| Given task |
Quote the material from the line with "Select the Embedded" up to and including the line with "point(606,434)", word for word. Leave the pictures out of your answer.

| Data for the task |
——————

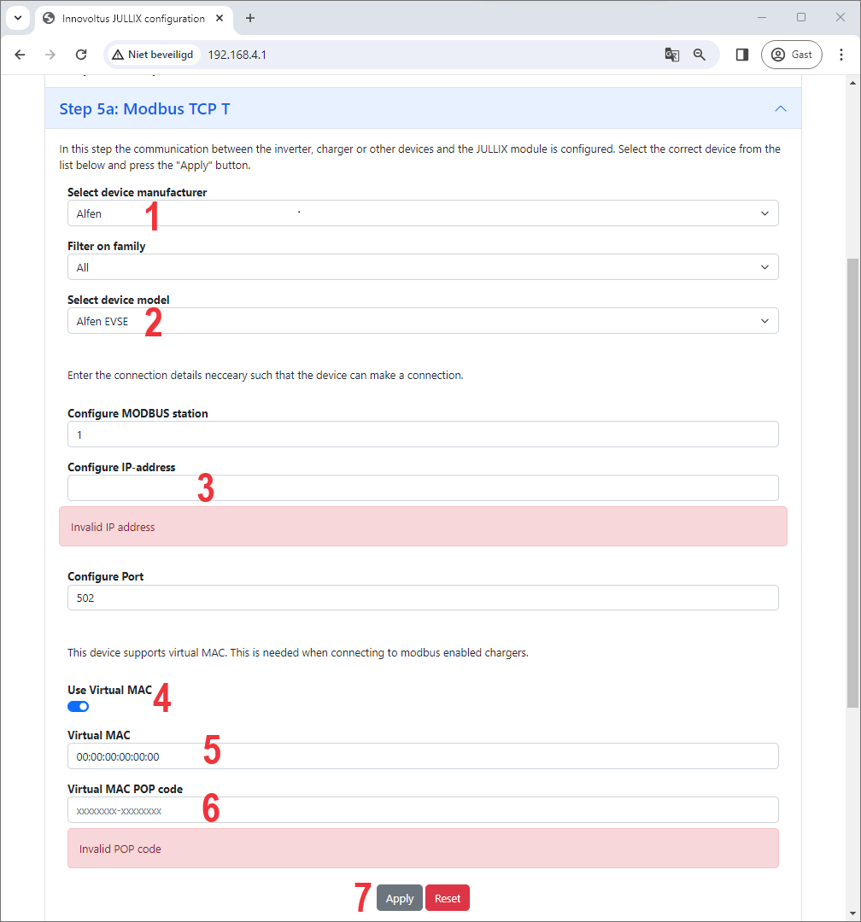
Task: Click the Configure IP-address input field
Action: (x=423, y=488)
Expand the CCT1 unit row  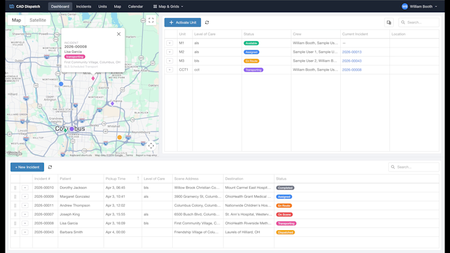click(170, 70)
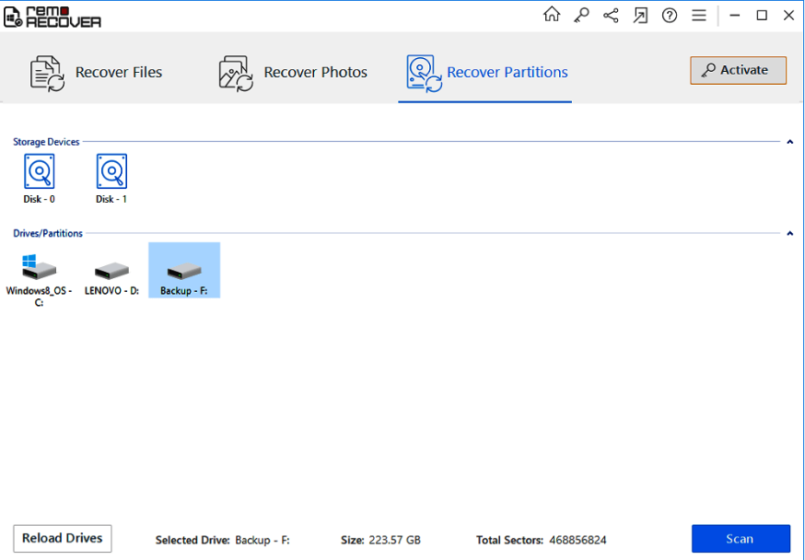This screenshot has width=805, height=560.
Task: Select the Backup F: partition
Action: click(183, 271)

——————

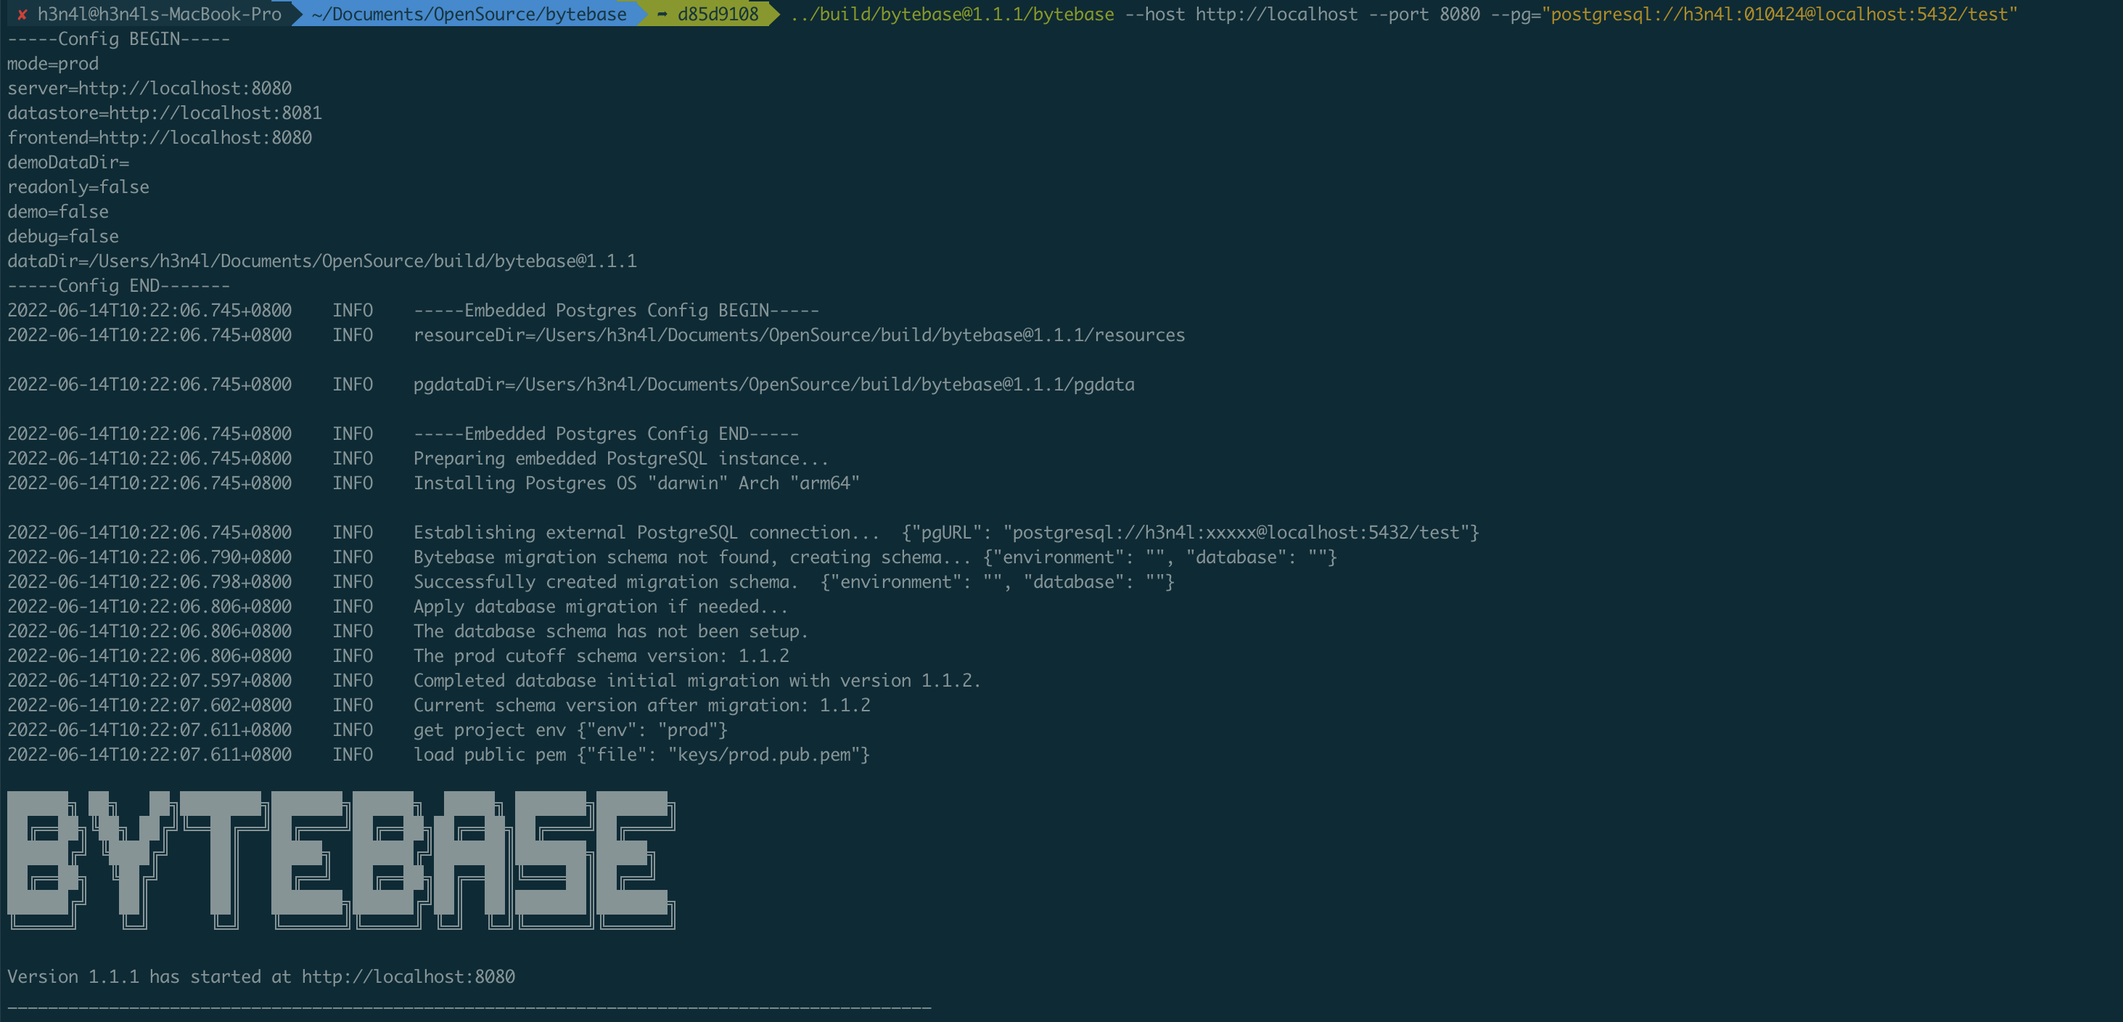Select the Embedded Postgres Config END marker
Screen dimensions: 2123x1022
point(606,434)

——————

| Worked solution |
Select the Embedded Postgres Config END marker
Screen dimensions: 2123x1022
point(606,434)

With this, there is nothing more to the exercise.